After tapping on Fit for Me in the app’s left navigation, a shopper may enter up to four of her measurements (height, waist, bra, hips). Depending on the specificity of her criteria, she then receives anywhere from a handful to thousands of product results, along with reviews by customers that match her measurements, Foxworth says. If the results are too scanty, the shopper may select to add results for close measurements, too. That way, a 6-foot-2-inch woman, for instance, might receive a few hundred product recommendations with reviews from customers between the heights of 5 feet 11 inches and 6 feet 3 inches, rather than only five results that match her exact measurements.

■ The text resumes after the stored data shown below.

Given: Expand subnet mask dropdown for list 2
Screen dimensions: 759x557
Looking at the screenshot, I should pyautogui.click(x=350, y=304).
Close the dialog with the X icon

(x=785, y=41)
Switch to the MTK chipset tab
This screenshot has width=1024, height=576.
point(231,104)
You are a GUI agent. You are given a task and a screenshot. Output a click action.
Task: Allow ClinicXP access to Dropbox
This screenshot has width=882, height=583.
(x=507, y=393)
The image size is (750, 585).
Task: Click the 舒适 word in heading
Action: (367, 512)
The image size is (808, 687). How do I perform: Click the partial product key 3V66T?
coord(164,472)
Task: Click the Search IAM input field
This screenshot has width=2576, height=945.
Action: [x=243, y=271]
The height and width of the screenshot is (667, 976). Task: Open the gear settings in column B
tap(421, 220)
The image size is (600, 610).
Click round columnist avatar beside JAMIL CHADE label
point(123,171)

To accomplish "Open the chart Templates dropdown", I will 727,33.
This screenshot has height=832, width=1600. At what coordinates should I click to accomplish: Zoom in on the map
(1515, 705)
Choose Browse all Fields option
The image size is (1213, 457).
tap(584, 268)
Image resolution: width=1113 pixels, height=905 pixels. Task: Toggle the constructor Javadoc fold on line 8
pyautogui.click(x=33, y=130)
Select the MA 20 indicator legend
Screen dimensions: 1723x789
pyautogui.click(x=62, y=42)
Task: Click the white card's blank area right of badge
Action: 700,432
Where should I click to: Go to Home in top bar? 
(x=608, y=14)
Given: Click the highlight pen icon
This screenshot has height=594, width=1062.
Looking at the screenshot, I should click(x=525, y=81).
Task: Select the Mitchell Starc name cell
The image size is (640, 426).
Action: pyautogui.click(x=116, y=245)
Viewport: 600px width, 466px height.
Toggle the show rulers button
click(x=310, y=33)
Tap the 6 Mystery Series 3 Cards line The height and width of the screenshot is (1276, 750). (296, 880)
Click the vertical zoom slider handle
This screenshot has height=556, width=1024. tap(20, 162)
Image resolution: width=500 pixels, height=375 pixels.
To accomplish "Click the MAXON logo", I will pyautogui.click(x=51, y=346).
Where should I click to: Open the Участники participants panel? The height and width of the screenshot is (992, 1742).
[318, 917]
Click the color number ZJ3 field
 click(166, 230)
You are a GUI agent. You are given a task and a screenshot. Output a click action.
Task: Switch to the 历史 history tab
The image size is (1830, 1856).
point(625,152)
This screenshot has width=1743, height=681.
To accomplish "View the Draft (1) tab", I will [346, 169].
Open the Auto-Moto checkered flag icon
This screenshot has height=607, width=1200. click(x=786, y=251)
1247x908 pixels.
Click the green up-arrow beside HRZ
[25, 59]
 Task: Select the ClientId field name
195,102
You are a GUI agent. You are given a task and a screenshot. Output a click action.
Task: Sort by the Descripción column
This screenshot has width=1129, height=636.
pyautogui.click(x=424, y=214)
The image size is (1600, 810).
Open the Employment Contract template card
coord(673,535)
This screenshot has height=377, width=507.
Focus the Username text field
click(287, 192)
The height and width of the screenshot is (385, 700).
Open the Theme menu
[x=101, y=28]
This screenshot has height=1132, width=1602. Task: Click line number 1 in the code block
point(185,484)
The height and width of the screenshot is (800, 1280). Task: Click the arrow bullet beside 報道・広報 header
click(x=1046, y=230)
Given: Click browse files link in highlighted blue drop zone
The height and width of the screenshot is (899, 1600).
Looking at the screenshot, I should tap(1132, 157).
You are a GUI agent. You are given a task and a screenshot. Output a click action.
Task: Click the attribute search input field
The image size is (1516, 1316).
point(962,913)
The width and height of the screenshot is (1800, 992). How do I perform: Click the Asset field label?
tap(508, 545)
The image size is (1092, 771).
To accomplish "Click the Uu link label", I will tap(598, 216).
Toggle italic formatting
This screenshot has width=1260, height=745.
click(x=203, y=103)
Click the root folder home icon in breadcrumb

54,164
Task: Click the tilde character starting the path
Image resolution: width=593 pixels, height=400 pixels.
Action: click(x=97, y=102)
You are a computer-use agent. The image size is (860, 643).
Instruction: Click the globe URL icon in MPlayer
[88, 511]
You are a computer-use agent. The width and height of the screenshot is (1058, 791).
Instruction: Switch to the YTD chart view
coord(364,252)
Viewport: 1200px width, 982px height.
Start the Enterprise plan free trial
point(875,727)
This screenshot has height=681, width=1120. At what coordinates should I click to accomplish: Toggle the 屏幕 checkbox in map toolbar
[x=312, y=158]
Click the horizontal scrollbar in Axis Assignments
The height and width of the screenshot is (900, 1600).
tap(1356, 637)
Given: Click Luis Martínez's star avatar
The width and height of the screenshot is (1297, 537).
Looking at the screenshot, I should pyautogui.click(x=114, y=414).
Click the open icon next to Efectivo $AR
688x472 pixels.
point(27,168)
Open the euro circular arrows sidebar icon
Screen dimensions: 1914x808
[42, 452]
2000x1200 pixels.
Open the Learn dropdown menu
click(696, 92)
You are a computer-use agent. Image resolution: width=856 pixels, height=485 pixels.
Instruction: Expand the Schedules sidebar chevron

“One of the toughest problems in e-commerce is always: ‘Will it fit the customer?’”Foxworth says. ModCloth already had the data—more than 80% of its products are reviewed by customers, with 55% of those including the reviewer’s measurements, she says. All her team had to do was make that data searchable.

“It definitely was a significant investment for the back end, but we verified interest with customers first,” Foxworth says. “It would have been a gamble that users would want to put in their measurements, but we already knew they would.” ModCloth in May added for a feature that lets customers write reviews directly from the app, and since then customers have been leaving 30% more reviews every day, she says.

Before fully developing the feature, Foxworth’s team also proved that adding reviews to product search results made search results more compelling to customers, she says. “We tested the exact same algorithm with an interface that just showed the pictures of the products, not with users and what they said about it,” she says. In that case, customers reported having less trust in the quality of the results because they weren’t sure about the basis for the recommendations. With reviews, however, they could see “that it’s coming from real people with real dimensions—not an abstract algorithm,” she says.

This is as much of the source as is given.